I'm not sure you're asking the right questions at this stage. Birding is a demanding skill and requires fairly esoteric equipment to do it at an expert level. You want to guard against trying to learn too much at once. The best way to start is to attract some birds to practice on. Wild birds are notoriously shy, but you can befriend almost any bird if you're patient enough. Put out some bird feeders and wait for the birds to notice. Once they get used to you hanging around, you can use them to learn what works and what doesn't. Then as you venture into the wild, you'll be in a better position to understand what additional skills and equipment you'll need when you can't get close to your subjects. You've gotten a lot of good advice (and some contradictory advice) in this thread, and the best way to find out what works is to try it. If you start slow and work up, you'll be less likely to waste money on equipment that isn't quite what you need.


I couldnt agree more.  I am lucky to live in an area with lots of warerfowl.  I put up a small blind in my back field and was able to get a number of photos.  A great place to learn my equipment.

2r9a0091_35488647552_o (2).jpg


@CaliforniaDream wrote:


I couldnt agree more.  I am lucky to live in an area with lots of warerfowl.  I put up a small blind in my back field and was able to get a number of photos.  A great place to learn my equipment.

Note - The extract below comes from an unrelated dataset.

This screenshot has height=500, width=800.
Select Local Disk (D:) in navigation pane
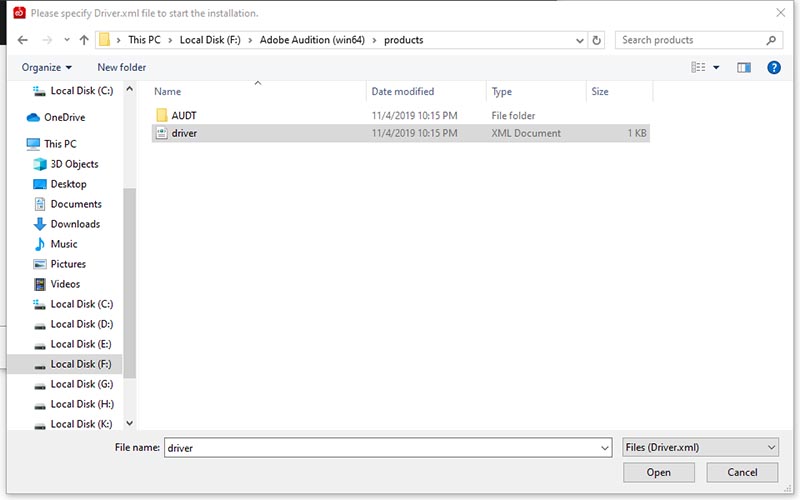click(82, 324)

2r9a0091_35488647552_o (2).jpg


 

GREAT CAPTURE!   Birding reminds me of fishing.  You need a good spot, patience, and keep it quiet.  If you are parked somewhere, having a camera support like a monopod or a tripod helps, too.

 

Strive to maintain a high shutter speed.  When I am shooting wildlife, I like to use a shutter that is 1/1600, or faster.  But, that is on a bright sunny day, and the subject is in the sun, though.

 

You will get your best results shooting in one of the Creative modes, like Tv, which allows you to prioritize shutter speed.  Others prefer Av mode, which allows you to prioritize the aperture setting.  I get the best results in Manual mode.